Makerfield will be a test of what Labour would have to look like to beat Reform – so prepare yourself for regrets, broken promises and baffling assertions about ‘red wall’ voters

It is a gruesome shock and yet was entirely predictable: we stand on the brink of a byelection that is three things at once. First, a straight popularity contest for Andy Burnham, which itself is a worry, because there must be a limit to how many times you can be called “King of the North” without it boiling your brain, and if that limit exists at all, it must surely have been reached. Second, it’s a limbering-up round for the coming Labour leadership challenge. Third, and most importantly, Makerfield is a test of what Labour would have to look like to beat Reform when it matters. So what could be more helpful than for everyone involved – every cabinet minister, every backbencher, every commentator – to reach back into their memory and find the stupidest thing that was ever said about Brexit, and say it again in a more excitable voice.
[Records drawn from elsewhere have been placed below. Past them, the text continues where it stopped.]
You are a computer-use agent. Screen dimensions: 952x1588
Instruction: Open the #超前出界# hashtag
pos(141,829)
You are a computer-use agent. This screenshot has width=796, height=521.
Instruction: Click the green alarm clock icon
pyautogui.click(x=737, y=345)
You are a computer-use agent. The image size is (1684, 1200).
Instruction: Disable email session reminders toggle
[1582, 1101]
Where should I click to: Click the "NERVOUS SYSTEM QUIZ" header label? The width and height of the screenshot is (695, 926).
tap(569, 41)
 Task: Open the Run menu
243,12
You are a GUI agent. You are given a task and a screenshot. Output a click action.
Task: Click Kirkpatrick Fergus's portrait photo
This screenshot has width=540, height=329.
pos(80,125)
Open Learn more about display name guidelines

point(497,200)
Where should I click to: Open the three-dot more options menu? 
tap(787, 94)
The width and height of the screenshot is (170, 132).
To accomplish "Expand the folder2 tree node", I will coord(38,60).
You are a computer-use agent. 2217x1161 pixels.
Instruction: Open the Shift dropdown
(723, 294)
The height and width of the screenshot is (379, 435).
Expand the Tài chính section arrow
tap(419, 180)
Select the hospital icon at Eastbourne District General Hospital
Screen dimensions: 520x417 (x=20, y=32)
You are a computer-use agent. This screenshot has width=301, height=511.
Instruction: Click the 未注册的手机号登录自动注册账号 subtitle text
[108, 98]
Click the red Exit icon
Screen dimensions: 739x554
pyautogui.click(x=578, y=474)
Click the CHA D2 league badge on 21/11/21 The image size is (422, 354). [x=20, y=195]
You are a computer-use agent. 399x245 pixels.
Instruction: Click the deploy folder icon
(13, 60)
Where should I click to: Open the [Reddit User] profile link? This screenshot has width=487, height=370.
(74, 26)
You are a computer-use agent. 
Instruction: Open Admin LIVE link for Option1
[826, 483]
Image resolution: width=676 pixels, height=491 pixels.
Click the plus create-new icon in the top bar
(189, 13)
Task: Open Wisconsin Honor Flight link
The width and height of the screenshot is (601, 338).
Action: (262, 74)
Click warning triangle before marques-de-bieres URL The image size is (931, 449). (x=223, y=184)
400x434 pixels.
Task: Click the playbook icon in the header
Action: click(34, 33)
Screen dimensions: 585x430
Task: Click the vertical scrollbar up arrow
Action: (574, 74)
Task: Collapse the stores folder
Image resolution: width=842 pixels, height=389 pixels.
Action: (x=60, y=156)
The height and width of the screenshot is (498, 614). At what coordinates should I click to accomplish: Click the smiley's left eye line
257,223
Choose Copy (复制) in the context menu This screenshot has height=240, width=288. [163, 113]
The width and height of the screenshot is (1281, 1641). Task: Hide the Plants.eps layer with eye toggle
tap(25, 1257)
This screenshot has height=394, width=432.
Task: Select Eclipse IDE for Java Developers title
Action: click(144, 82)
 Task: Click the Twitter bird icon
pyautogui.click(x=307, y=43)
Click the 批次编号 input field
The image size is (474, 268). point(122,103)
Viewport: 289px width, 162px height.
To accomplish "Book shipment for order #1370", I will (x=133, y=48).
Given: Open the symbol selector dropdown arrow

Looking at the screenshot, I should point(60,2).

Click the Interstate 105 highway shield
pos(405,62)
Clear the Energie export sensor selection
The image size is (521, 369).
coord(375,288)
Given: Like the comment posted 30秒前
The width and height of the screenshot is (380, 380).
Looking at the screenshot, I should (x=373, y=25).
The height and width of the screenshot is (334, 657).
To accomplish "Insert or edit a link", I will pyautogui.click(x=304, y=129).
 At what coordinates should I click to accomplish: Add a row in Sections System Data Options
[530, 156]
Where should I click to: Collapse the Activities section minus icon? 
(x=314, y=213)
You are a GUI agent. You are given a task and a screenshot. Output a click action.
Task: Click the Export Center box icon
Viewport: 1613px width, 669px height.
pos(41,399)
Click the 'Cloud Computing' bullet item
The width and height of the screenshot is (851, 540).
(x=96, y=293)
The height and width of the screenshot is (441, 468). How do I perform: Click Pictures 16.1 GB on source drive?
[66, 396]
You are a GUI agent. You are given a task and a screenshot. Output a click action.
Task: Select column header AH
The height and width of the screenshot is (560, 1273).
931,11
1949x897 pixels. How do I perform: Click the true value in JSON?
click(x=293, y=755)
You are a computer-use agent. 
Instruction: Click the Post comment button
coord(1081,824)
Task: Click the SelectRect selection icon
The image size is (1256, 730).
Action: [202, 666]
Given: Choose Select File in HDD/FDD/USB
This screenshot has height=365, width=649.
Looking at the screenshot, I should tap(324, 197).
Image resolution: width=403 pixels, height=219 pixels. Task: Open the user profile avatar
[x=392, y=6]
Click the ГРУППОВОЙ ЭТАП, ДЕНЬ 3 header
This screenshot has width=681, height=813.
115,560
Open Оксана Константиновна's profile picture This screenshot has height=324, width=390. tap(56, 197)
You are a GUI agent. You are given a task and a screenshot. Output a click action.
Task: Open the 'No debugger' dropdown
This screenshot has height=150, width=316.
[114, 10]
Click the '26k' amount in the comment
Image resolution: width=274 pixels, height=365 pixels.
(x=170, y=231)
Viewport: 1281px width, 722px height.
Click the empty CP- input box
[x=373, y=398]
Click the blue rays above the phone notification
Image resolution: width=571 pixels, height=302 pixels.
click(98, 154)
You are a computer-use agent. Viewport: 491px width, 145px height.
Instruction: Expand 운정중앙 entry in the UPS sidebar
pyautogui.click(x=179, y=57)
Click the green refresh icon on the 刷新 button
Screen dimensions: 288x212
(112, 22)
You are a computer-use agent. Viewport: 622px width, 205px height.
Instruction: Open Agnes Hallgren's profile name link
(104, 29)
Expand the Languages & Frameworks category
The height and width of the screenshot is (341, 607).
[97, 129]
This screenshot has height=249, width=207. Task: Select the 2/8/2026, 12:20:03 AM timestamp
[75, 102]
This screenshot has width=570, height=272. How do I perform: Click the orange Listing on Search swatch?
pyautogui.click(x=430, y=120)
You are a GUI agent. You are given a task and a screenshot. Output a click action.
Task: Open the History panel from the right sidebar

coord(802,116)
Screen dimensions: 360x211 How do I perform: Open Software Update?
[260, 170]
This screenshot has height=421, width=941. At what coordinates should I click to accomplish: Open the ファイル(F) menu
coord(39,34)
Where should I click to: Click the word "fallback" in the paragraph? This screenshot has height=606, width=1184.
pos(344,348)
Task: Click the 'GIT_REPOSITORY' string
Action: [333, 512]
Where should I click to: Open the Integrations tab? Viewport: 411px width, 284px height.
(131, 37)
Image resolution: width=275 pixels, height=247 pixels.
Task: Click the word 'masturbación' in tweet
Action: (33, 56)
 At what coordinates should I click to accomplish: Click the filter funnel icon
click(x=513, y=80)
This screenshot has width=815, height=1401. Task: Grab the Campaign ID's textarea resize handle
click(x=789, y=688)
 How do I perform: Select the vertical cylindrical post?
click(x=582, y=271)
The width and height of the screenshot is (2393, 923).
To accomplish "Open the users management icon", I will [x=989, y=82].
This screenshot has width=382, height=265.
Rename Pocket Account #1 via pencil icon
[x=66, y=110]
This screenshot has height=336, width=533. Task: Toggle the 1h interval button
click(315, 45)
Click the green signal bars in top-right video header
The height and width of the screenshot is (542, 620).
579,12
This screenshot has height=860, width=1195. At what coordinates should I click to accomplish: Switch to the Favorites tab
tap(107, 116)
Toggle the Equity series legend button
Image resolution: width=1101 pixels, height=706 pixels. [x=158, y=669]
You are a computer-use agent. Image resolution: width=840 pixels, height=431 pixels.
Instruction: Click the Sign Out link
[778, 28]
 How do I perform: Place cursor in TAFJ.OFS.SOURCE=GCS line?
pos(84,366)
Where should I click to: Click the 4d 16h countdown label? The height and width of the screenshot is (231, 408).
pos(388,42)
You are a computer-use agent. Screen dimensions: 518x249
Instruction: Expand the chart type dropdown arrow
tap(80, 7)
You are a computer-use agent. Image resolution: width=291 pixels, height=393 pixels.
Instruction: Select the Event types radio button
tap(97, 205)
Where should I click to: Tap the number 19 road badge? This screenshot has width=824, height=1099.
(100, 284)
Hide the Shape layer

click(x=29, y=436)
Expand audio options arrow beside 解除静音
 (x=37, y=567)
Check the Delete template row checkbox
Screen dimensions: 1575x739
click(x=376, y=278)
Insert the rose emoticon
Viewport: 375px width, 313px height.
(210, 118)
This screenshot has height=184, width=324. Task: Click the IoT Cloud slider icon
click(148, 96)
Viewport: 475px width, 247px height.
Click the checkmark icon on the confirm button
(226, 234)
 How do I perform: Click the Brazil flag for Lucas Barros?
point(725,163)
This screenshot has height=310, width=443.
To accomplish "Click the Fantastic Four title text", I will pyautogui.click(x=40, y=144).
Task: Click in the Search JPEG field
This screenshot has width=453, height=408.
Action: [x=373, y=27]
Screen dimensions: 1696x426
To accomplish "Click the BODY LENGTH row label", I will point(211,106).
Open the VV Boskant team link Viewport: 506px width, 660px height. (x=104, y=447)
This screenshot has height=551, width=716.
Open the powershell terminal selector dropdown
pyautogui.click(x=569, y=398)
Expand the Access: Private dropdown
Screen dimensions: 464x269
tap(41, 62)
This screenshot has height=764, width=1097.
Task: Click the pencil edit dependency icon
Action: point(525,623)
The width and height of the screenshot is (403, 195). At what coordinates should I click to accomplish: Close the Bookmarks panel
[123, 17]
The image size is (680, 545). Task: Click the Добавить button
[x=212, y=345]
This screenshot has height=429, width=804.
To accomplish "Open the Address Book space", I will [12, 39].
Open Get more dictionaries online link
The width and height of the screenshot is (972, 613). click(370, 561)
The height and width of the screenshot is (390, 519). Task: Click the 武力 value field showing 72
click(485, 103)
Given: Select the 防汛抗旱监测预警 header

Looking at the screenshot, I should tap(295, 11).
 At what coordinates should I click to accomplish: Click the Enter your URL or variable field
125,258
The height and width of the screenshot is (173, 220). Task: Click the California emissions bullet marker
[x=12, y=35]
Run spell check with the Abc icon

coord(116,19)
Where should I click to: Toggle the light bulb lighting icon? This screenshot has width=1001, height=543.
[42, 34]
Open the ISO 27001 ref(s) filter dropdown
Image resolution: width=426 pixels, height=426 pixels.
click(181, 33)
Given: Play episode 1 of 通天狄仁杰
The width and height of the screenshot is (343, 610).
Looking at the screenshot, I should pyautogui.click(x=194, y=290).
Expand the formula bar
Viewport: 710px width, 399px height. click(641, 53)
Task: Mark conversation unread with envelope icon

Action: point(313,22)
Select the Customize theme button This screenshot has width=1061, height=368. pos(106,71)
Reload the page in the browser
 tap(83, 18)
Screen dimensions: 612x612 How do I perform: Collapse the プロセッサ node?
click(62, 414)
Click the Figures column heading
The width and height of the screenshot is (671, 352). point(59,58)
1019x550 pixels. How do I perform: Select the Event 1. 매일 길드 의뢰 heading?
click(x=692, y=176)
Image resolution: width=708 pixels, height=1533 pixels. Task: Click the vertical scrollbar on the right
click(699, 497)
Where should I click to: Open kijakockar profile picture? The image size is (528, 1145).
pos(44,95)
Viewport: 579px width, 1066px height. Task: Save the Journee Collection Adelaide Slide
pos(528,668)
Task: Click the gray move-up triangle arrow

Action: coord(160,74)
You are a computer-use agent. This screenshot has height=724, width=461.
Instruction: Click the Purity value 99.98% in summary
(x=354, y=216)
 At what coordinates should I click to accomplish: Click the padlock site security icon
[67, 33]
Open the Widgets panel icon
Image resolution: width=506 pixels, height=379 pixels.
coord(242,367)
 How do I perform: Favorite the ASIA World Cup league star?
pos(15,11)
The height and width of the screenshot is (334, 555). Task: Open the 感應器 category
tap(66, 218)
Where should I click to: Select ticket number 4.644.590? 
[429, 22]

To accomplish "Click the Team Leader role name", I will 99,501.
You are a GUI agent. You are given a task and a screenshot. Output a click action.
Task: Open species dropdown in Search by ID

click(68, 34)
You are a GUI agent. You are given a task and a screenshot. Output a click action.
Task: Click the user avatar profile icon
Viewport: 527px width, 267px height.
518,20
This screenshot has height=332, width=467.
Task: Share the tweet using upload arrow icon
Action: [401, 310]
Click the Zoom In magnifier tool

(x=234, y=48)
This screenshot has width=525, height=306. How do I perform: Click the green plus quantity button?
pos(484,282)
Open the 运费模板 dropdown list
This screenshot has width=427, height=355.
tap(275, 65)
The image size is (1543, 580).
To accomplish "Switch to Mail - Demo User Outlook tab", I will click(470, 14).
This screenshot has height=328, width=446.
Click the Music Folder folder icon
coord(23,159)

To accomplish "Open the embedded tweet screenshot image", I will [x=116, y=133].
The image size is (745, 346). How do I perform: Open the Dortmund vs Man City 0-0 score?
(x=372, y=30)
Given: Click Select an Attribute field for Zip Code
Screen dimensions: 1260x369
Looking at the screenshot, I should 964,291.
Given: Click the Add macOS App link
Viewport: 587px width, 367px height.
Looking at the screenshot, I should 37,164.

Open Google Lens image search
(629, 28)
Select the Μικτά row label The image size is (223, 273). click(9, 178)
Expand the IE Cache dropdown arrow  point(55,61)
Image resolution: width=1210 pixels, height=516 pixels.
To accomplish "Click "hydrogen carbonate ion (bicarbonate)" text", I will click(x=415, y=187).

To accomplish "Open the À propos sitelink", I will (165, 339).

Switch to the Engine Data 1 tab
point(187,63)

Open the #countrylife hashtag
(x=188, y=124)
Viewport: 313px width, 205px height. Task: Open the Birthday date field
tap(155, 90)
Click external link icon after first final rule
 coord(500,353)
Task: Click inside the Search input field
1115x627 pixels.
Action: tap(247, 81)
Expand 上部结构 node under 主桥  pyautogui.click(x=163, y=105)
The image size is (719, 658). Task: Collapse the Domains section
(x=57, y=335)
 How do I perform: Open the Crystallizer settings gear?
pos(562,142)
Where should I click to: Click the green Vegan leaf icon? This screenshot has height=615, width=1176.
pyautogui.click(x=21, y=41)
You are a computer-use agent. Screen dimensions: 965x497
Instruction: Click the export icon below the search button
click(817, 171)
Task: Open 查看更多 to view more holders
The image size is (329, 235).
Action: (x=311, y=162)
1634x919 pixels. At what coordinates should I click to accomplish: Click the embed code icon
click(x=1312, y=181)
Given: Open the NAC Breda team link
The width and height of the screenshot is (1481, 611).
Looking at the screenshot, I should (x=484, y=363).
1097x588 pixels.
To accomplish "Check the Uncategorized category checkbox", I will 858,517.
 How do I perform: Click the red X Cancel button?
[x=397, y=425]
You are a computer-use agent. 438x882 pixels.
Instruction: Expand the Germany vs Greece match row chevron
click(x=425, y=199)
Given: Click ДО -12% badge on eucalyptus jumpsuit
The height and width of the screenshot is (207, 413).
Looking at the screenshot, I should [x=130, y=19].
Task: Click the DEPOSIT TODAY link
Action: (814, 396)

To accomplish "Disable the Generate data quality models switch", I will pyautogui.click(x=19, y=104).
Get ready for Brexit-argument bingo; if you think you’ve heard them all before, that’s why it’s so fun.

Keir Starmer jumped first, even before the byelection was on the cards. After announcing a plan to nationalise steel – an industry that is already under government control – he made some huge admissions about Brexit, followed by some even larger promises. He said it had made us poorer, it had sent migration through the roof and it had made us less secure. It wasn’t what you’d call hold-the-front-page, since it’s common knowledge that Brexit has made us poorer; but it’s extremely surprising, of course, to hear the prime minister make a straightforward statement on the EU which relates to reality, rather than a convoluted set of red lines, related to an alternative universe in which Europe is begging to take us back, but we’re holding firm.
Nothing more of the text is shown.